### MATERIAL PROVIDED
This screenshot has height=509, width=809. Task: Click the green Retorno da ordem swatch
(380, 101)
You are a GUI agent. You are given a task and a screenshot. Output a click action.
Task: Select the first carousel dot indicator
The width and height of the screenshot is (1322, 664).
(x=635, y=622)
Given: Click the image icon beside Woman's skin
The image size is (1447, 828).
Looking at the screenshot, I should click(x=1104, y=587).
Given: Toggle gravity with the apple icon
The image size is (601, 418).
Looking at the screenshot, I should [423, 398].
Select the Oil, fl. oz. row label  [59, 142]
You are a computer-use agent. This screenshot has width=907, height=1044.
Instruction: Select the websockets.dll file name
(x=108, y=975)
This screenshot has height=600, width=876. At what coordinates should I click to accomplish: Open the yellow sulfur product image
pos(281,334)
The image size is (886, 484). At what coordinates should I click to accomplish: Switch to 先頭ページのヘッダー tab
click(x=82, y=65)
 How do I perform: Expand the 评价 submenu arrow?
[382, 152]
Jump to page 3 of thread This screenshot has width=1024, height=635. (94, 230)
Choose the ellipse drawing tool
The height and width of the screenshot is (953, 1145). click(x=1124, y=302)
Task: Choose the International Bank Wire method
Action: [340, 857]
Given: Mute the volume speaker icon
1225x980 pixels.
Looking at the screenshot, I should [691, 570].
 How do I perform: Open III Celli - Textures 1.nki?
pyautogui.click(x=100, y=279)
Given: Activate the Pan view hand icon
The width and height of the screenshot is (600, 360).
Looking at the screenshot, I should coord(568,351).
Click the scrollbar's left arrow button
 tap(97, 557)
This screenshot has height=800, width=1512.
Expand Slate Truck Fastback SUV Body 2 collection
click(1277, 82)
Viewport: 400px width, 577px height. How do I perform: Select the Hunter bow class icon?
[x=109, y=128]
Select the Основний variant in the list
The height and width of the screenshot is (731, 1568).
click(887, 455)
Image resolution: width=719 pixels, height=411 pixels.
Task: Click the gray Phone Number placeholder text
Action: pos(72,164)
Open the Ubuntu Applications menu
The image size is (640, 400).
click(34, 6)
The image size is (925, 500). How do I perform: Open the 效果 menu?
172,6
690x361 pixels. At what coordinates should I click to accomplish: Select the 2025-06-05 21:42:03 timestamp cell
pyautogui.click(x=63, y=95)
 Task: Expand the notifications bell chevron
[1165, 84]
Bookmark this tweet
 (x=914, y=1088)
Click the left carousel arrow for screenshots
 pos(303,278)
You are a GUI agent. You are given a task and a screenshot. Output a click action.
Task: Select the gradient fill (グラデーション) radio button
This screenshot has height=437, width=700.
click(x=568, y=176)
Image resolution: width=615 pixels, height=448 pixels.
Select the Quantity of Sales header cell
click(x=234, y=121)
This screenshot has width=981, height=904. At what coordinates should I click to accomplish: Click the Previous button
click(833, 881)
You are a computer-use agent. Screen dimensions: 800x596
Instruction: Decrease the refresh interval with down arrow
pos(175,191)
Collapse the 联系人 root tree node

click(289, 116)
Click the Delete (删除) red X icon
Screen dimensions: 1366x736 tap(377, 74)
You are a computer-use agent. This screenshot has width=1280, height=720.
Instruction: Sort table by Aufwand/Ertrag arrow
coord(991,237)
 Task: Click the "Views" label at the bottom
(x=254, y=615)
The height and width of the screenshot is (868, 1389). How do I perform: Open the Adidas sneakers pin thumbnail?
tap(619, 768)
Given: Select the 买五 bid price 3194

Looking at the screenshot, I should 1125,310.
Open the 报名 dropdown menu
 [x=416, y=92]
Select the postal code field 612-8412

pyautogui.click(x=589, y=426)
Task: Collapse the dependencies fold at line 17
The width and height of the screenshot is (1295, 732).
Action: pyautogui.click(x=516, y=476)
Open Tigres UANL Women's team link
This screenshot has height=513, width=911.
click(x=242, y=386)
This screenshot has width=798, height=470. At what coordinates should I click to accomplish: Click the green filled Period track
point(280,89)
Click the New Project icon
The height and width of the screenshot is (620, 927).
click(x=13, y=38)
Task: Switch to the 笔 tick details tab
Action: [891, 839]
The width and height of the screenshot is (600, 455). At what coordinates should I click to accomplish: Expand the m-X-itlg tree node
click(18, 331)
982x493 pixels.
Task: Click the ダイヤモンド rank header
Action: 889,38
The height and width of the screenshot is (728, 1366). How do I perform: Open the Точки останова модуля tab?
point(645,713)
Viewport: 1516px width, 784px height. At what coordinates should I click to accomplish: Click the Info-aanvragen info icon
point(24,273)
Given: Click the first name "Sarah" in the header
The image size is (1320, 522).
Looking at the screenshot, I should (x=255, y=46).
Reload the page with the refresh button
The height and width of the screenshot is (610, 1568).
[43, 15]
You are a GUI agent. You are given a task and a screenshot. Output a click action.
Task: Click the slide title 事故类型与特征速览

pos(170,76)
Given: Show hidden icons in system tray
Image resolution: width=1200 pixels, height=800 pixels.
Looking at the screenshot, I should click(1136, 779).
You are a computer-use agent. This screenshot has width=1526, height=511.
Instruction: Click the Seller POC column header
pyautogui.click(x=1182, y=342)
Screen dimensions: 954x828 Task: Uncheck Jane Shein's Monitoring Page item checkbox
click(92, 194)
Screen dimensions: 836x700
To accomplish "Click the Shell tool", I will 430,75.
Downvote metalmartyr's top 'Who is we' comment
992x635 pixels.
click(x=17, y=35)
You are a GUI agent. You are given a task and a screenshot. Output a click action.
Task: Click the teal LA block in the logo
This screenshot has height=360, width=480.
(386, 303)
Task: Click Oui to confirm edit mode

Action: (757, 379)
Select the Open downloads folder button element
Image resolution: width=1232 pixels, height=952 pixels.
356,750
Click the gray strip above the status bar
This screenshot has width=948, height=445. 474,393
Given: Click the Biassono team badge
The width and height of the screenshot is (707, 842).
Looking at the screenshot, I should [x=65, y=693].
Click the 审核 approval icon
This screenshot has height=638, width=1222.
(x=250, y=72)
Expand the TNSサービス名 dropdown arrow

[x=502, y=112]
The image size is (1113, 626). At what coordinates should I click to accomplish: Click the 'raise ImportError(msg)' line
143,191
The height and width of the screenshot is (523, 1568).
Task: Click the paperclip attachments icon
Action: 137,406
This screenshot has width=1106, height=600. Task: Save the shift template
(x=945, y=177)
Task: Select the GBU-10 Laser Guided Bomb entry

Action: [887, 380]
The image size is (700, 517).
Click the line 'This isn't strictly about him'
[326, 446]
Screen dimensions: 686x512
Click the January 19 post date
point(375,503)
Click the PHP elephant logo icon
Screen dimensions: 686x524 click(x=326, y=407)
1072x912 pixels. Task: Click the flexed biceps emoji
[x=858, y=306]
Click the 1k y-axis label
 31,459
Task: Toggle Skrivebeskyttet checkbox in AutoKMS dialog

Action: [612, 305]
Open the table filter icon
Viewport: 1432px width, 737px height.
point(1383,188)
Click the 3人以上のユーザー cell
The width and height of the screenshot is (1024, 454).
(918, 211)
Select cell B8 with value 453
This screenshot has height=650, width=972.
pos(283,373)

### TRY IT
Lines with "first": copy every one of them from the listing above.

### RESPONSE BELOW
Task: Select the first carousel dot indicator
Given: Click the first name "Sarah" in the header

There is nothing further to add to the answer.